This is a change of plan since I was originally going to watch "Wishmaster" today. I've seen "Wishmaster" so many times that it would have been boring for me to rewatch or write about so I was eager to revisit "Phantasm II" instead. I also needed to spend some quality time with my cats in front of my big TV rather than half-heartedly watch DVDs on my computer while wasting my life on Twitter. When my internet connection went down for a few hours, it was the deciding factor.
Ever since I bought it on one of the Universal 4 Movie Marathon packs, I'd been dying to give "Phantasm II" another try just to see if it was as bad as I remembered it, and I'm pleased to say that it was. It was boring as Hell, made no sense at all (even though I watched the equally infantile "Phantasm" beforehand), had piss-poor acting, and I'm pretty sure that anyone who raves about any of the movies in this franchise can be dismissed with a simple "Ah, I bet you watched it when you were a little kid, didn't you?" remark.
"I hated you in Star Wars!" |
As far as I could tell, a bunch of people who should have gone as far away as possible from the Tall Man and his army of Jawas decided to track him down. Why? I have no idea. Was "Phantasm II" supposed to be some kind of comedy or was it just badly made-up as they went along? Judging it on the number of "witty" yet completely unfunny lines being delivered, it was impossible to tell what the intention was.
Among the Tall Man-hunters, there was a pretty blonde called Liz and a fairly attractive brunette who got nude, but both were woefully underused. The male lead characters who I didn't care enough about to learn their names, I can only refer to as Baldilocks and Dweeb.
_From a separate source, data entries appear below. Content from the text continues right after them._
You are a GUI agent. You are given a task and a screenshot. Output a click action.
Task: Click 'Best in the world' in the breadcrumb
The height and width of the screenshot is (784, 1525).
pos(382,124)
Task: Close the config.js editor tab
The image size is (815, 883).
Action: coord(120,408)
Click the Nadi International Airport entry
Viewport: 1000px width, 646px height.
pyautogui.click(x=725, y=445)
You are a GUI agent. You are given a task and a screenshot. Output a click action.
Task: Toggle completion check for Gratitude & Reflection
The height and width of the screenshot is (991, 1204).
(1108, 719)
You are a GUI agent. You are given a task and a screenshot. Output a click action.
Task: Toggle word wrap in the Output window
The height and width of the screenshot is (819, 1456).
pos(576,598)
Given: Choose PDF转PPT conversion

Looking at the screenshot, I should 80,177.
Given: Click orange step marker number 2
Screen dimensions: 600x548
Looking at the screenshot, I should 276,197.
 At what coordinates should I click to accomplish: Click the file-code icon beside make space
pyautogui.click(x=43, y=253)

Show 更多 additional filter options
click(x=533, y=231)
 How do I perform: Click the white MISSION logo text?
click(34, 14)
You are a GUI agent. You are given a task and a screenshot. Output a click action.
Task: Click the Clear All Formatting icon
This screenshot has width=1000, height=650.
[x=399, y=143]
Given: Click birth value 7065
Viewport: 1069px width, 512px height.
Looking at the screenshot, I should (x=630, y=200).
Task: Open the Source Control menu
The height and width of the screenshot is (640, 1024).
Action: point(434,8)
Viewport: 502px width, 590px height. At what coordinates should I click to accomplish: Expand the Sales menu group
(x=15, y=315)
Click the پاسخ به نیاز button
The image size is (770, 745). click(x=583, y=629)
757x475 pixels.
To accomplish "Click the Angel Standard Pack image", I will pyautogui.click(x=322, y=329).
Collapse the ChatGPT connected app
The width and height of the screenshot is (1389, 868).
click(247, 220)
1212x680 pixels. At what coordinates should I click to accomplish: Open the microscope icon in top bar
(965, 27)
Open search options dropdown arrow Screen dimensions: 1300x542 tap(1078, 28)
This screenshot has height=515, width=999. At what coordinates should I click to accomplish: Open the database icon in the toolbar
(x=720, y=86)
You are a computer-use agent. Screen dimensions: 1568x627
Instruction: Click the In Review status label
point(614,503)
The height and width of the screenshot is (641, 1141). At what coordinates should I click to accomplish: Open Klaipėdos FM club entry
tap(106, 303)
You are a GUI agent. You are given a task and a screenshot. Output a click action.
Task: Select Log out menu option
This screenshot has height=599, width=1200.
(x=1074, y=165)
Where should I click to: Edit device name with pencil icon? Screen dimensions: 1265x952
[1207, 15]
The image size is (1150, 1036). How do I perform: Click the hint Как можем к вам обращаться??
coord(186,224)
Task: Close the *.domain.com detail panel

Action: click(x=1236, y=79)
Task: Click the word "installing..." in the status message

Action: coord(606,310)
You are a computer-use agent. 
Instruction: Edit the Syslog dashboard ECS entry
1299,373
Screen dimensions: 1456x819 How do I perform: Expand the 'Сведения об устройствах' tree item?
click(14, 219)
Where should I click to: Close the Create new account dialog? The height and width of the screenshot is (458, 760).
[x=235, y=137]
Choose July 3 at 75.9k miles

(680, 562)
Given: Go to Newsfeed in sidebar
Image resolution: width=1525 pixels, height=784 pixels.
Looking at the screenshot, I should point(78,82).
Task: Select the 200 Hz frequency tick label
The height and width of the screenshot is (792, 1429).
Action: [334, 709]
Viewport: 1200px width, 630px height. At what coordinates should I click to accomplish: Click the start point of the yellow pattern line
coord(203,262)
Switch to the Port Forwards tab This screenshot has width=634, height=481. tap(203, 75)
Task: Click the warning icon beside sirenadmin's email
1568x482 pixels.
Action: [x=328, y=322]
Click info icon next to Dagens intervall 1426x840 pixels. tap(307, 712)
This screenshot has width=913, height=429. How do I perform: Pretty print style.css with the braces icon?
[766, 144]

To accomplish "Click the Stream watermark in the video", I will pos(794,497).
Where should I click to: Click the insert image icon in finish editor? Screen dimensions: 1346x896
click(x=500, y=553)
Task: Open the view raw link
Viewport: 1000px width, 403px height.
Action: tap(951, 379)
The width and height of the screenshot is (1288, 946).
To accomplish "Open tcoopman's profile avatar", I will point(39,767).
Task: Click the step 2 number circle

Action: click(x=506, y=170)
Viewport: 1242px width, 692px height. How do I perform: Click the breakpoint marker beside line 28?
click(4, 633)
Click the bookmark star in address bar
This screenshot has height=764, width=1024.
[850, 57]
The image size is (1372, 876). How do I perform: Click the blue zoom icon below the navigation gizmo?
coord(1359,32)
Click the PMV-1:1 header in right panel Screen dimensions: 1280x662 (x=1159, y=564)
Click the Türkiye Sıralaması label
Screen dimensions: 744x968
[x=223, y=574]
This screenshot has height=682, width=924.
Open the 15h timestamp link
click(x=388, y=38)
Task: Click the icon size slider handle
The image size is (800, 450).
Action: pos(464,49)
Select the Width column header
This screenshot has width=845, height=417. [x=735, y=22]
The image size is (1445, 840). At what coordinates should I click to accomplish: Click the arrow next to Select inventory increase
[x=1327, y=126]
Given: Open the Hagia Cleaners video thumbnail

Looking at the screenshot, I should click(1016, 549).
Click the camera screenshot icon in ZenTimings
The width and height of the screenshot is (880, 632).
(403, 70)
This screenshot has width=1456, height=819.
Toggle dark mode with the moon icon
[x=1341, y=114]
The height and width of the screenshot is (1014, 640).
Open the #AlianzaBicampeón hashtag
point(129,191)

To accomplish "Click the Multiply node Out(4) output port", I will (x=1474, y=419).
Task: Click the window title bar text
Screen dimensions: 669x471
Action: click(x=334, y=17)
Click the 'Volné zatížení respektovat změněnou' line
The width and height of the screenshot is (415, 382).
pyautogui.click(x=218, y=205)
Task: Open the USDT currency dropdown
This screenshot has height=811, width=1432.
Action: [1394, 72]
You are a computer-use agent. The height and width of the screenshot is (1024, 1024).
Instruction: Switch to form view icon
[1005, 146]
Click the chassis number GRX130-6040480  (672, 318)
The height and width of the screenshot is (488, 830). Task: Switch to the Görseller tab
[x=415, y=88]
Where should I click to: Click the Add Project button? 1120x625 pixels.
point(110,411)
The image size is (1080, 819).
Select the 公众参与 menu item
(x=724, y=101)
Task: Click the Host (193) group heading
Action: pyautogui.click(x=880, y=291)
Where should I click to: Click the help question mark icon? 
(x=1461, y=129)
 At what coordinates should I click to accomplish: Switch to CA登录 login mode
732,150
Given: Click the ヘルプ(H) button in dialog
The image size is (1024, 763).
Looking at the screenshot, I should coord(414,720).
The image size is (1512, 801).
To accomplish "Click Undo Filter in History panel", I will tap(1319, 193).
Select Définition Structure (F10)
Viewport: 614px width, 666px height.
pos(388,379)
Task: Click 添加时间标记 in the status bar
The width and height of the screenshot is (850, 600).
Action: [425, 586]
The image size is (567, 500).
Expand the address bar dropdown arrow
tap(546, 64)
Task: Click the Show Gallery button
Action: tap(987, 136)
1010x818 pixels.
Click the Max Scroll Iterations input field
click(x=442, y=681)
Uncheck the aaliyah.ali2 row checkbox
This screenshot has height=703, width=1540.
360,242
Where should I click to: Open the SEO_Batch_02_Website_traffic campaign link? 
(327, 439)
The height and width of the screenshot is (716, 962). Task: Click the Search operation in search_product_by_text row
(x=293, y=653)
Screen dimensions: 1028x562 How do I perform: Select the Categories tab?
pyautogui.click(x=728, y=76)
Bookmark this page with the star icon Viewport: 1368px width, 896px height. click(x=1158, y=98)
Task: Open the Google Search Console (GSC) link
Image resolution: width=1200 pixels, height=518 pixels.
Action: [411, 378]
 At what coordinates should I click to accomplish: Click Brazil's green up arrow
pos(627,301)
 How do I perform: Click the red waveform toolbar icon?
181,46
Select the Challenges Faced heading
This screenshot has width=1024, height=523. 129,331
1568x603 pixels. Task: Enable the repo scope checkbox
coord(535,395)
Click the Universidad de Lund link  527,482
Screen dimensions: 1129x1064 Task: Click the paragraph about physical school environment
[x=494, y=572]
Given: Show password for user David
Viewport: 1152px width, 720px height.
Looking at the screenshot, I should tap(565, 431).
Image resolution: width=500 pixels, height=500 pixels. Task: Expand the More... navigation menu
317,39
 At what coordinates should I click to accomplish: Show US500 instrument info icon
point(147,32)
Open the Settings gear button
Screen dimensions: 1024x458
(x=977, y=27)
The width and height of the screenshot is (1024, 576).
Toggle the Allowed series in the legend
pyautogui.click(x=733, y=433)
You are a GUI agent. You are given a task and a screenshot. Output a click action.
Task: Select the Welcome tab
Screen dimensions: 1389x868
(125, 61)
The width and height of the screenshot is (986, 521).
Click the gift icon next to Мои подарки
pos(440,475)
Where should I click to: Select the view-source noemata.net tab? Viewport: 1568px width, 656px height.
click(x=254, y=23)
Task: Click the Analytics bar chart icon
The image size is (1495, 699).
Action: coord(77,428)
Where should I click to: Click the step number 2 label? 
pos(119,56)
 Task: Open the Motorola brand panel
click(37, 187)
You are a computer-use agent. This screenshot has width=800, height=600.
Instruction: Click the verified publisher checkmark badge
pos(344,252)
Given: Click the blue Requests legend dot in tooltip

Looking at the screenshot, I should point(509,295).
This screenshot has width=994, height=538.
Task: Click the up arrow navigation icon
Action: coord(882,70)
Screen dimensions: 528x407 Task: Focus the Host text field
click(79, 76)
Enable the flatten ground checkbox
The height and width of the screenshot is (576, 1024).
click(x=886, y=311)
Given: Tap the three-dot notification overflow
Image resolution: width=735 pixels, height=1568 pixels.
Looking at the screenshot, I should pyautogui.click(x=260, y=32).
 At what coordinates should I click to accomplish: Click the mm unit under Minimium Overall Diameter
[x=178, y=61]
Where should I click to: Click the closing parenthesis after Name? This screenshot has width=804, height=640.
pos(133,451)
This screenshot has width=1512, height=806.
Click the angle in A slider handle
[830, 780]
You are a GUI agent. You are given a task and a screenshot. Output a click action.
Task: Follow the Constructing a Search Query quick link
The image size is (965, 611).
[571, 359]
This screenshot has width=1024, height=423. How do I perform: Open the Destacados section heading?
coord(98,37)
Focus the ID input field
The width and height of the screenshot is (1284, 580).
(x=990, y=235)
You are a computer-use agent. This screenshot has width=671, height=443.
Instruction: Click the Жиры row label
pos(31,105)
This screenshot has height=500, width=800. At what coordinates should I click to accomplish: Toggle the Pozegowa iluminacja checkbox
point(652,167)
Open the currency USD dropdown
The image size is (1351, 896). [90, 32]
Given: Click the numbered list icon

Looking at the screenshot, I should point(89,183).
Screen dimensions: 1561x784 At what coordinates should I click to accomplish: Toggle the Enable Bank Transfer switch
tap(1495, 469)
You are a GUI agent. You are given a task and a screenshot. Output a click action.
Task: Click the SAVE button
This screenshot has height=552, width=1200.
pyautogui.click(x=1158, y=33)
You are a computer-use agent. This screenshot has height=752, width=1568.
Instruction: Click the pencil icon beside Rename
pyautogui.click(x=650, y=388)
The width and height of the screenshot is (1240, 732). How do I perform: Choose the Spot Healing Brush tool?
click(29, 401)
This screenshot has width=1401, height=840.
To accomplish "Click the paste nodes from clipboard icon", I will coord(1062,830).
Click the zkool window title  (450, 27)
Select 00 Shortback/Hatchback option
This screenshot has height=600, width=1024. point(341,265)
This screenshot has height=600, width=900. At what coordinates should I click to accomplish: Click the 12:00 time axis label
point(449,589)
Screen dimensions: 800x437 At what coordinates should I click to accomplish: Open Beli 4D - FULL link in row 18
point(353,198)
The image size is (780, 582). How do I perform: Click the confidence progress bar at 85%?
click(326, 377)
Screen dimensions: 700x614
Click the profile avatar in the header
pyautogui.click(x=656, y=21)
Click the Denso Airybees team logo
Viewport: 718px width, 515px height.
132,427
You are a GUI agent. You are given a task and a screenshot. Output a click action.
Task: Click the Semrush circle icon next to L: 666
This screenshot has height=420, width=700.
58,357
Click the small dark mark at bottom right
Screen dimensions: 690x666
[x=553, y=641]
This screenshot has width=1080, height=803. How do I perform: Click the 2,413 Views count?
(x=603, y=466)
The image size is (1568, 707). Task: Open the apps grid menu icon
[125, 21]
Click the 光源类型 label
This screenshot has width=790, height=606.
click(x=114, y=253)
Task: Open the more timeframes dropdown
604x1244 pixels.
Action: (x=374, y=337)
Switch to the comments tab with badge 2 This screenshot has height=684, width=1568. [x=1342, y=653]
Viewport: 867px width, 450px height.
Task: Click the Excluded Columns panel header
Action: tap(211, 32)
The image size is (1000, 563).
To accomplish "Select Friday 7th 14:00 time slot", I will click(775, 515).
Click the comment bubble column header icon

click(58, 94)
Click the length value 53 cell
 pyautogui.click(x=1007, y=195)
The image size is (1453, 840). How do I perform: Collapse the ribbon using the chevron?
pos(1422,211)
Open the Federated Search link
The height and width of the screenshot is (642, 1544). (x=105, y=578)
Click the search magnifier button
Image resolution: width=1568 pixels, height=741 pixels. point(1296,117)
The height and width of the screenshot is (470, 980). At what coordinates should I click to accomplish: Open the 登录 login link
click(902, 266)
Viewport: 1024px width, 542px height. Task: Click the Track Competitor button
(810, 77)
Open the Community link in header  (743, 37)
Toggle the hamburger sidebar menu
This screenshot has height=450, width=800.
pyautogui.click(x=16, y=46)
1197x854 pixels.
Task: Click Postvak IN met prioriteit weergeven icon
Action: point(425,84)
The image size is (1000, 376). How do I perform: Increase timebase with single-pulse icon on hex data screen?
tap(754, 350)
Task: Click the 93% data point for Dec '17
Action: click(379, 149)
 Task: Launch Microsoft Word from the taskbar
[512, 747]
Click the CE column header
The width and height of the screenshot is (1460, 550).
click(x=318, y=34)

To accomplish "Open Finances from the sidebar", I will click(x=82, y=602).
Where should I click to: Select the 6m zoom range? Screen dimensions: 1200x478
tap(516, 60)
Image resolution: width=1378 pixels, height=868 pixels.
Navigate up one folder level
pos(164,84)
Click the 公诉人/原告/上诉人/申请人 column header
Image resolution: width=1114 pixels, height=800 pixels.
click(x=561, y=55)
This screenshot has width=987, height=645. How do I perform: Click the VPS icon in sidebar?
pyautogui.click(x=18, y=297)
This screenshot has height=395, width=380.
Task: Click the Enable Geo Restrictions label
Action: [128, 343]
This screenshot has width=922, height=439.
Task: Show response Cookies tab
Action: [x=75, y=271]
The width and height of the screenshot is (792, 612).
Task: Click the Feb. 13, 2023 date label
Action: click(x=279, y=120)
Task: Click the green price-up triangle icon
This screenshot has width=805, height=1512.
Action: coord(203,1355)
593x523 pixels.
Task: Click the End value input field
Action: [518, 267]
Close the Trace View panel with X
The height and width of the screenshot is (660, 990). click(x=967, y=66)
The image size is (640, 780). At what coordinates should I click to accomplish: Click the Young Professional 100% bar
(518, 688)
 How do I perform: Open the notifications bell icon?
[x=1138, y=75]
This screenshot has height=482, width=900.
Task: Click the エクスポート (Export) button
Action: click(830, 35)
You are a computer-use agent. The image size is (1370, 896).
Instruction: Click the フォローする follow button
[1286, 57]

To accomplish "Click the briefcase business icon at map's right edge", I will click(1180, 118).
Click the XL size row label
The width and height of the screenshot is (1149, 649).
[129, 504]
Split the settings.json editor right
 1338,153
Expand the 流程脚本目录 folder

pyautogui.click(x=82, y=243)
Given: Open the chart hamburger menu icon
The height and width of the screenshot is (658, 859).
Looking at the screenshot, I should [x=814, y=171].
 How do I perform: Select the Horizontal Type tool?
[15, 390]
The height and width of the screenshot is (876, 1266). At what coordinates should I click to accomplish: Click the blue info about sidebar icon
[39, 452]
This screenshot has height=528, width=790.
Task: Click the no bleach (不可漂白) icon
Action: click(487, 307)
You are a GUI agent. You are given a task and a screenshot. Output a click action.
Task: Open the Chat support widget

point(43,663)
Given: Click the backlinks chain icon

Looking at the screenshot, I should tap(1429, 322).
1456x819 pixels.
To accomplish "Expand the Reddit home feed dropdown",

They didn't fare much better.
Where were the scares? Where was all the gore that I've heard about? Where was the horror? I don't think I've ever sat through anything quite so unengaging since the first time I watched it, and I'm pretty sure now that whoever has been praising "Phantasm" over the years is just part of some giant sustained attempt at trolling.
I'll concede that the flying spheres were kind of neat, and the priest's death was fairly original (and pointless), but they still have to be one of the stupidest supernatural weapons ever devised. "Some flying Cuisineart" indeed. All you need is a tennis racket (not even a lightsabre) to defeat them.
My Bloody Valentine strikes back! |
The chainsaw fight between Baldilocks and Gasmask Man was one of the most poorly choreographed scenes in movie history although I was pleased to see a batch of Jawas wiped out after with a four-barrelled shotgun. What a pity it wasn't Ewoks.
The special effects were just pitiful even for the time with the only outstanding moment being the "incredible melting Tall Man" which must must have used all the latex, candle wax and yellow paint that the budget could afford.
The ending made absolutely no sense at all. Just like "A Nightmare on Elm Street" and "Friday the 13th", "Phantasm II" went for one meaningless twist too many and was ruined even more. Is this really the series that Don Coscarelli is famous for? Master of Horror? Give me a break.
Honestly, if you haven't already seen "Phantasm II" (or you haven't been unfortunate enough to buy it in a 4 pack), don't waste your time. It's a load of balls.